|Year : 2012 | Volume
| Issue : 3 | Page : 384-388
Molecular genetic analysis of CYP21A2 gene in patients with congenital adrenal hyperplasia
Eunice Marumudi, Arundhati Sharma, Bindu Kulshreshtha, Rajesh Khadgawat, Madan L Khurana, Ariachery C Ammini
Department of Endocrinology and Metabolism, and Anatomy, All India Institute of Medical Sciences, New Delhi, India
|Date of Web Publication||5-May-2012|
Ariachery C Ammini
Department of Endocrinology and Metabolism, All India Institute of Medical Sciences (AIIMS), Ansari Nagar, New Delhi - 110 029
Source of Support: None, Conflict of Interest: None
| Abstract|| |
Context: Congenital adrenal hyperplasia (CAH) is one of the inborn errors of metabolic disorder inherited in an autosomal recessive manner caused by the defects in the steroid 21 hydroxylase CYP21A2 gene. We analyzed the genotype of 62 patients with classic CAH. Aims: To find out the underlying mutations of CYP21A2 gene. Settings and Design: Cohort of CAH patients. Materials and Methods: Sixty-two patients with CAH were recruited from the endocrine clinic at AIIMS. Electrochemiluminiscence method was used for estimating the levels of cortisol. Radioimmunoassay kit-based method was used for estimating the 17 OHP levels. Polymerase chain reaction amplification was done using specific primers to amply the CYP21A2 gene. Statistical Analysis Used: Statistical analysis was done by using Epi Info Version 184.108.40.2068. Results: Out of 62 patients, 50 were simple virilizers (SV) and 12 were salt wasters (SW). Fifty-six were females and six were males. Five 46, XX children were reared as males. Age at presentation varied from 8 months to 38 years. Molecular genetic analysis revealed that the highest number of patients harboured (In 2) IVS2-13 A/C > G (48%), followed by p.P30L (46%), p.Q318X (35%), (D 8 bp) deletion 8 bp (26%), p.I172N (26%), and p. R356W (20%) mutations. Conclusion: This is among the few studies to analyze the mutational spectrum of CYP21A2 gene in a large CAH cohort from India. Molecular diagnosis of CYP21A2 gene should be considered as part of the CAH evaluation to assess the risk of the patients/parents/siblings and to offer genetic counseling.
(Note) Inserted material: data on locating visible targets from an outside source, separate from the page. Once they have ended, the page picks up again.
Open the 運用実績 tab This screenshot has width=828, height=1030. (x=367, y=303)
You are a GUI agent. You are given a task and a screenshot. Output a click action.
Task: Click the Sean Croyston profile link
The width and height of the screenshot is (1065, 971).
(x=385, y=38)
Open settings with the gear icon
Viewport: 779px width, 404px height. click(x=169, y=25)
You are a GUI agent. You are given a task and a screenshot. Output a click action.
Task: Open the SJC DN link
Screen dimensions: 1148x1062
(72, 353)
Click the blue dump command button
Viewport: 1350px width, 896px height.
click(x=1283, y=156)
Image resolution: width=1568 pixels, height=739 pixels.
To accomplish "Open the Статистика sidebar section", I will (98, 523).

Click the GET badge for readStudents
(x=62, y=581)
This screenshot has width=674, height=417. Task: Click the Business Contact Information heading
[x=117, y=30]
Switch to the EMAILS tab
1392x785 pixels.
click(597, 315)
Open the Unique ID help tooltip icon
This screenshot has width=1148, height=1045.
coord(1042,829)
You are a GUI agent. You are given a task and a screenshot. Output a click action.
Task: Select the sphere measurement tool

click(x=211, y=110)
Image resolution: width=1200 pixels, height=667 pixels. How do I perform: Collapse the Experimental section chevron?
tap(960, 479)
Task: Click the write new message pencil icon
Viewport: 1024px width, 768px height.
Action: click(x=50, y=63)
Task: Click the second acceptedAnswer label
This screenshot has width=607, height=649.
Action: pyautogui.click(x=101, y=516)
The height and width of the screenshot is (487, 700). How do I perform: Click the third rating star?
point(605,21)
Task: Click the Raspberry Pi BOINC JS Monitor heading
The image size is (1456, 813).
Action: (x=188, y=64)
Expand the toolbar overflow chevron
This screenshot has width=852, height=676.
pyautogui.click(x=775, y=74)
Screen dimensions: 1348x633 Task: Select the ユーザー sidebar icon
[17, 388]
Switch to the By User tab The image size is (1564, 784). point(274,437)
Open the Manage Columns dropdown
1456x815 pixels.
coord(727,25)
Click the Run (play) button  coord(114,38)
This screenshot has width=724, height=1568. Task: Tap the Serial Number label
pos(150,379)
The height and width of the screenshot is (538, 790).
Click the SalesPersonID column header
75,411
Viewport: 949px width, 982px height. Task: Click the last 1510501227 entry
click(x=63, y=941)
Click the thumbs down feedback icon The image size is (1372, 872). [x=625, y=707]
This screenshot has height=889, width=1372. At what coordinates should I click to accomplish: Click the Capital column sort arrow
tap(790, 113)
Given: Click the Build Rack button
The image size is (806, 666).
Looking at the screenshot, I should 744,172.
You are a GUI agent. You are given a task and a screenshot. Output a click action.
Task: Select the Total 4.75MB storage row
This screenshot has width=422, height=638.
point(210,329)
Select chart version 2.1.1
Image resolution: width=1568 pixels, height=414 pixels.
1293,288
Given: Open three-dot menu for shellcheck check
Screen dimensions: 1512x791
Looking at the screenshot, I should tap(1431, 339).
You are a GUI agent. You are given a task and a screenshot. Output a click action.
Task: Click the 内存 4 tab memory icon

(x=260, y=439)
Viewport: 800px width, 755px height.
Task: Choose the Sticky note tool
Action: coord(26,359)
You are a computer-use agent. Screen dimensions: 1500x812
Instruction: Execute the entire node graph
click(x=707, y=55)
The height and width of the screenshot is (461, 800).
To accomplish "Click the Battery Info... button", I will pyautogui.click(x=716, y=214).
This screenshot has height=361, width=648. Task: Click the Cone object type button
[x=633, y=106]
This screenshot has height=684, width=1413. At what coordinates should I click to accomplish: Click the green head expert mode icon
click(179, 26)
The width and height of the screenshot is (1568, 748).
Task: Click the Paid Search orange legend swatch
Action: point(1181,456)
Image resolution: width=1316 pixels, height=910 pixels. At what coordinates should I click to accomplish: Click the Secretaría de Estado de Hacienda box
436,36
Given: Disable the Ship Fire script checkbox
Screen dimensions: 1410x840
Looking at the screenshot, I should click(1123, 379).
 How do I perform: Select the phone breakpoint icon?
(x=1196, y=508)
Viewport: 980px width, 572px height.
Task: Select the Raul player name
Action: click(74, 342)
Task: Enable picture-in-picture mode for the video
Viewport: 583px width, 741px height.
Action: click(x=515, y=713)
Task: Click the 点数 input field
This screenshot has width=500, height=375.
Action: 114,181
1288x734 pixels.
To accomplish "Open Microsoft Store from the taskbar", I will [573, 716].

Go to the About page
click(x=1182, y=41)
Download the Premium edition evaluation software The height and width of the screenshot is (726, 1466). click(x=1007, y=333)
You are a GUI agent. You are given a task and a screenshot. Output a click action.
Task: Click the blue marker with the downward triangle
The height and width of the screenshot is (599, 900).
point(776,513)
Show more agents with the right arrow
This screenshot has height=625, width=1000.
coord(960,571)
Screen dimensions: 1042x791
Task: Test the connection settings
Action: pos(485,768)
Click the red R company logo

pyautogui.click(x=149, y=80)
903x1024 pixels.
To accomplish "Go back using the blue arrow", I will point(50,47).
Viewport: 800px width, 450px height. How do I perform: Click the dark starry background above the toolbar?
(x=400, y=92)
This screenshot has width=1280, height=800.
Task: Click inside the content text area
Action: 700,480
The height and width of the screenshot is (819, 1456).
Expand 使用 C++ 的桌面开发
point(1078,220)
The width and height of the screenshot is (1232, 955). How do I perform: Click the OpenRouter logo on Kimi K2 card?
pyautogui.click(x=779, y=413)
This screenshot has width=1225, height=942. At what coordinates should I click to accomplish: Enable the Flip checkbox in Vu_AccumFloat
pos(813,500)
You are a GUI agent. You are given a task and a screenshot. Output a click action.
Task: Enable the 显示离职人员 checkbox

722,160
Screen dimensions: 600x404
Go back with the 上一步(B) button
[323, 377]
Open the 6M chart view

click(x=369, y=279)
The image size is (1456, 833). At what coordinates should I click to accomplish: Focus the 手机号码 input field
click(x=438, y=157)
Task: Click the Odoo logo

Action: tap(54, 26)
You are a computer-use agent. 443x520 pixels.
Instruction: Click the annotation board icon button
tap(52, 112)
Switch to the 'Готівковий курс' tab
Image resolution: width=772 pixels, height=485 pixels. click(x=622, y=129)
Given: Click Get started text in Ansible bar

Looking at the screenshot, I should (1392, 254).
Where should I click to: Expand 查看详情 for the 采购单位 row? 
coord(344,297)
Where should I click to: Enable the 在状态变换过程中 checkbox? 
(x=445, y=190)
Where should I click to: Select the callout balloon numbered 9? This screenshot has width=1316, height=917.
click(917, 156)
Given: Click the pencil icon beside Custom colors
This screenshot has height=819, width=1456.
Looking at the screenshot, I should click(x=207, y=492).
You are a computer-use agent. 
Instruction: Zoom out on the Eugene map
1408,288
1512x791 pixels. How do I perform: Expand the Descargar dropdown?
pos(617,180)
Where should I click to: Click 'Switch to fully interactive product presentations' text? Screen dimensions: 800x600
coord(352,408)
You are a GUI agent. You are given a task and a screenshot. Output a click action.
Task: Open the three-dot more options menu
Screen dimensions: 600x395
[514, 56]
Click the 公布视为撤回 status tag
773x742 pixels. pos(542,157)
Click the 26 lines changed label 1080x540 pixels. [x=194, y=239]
Keywords: Ambiguous genitalia, CYP21A2 gene, phenotype, salt wasting, simple virilizing
|How to cite this article:|
Marumudi E, Sharma A, Kulshreshtha B, Khadgawat R, Khurana ML, Ammini AC. Molecular genetic analysis of CYP21A2 gene in patients with congenital adrenal hyperplasia. Indian J Endocr Metab 2012;16:384-8
|How to cite this URL:|
Marumudi E, Sharma A, Kulshreshtha B, Khadgawat R, Khurana ML, Ammini AC. Molecular genetic analysis of CYP21A2 gene in patients with congenital adrenal hyperplasia. Indian J Endocr Metab [serial online] 2012 [cited 2020 Jul 11];16:384-8. Available from: http://www.ijem.in/text.asp?2012/16/3/384/95679
| Introduction|| |
Congenital adrenal hyperplasia (CAH) is an autosomal recessive inherited disorder caused by steroid 21-hydroxylase deficiency. The deficiency of this enzyme leads to impaired cortisol production and increased 17-OH-progesterone (17 OHP) biosynthesis. The increased androgen levels during embryonic development cause virilization of the external genitalia in females. Depending on the enzyme activity, patients with CAH are categorized into classic and nonclassic type.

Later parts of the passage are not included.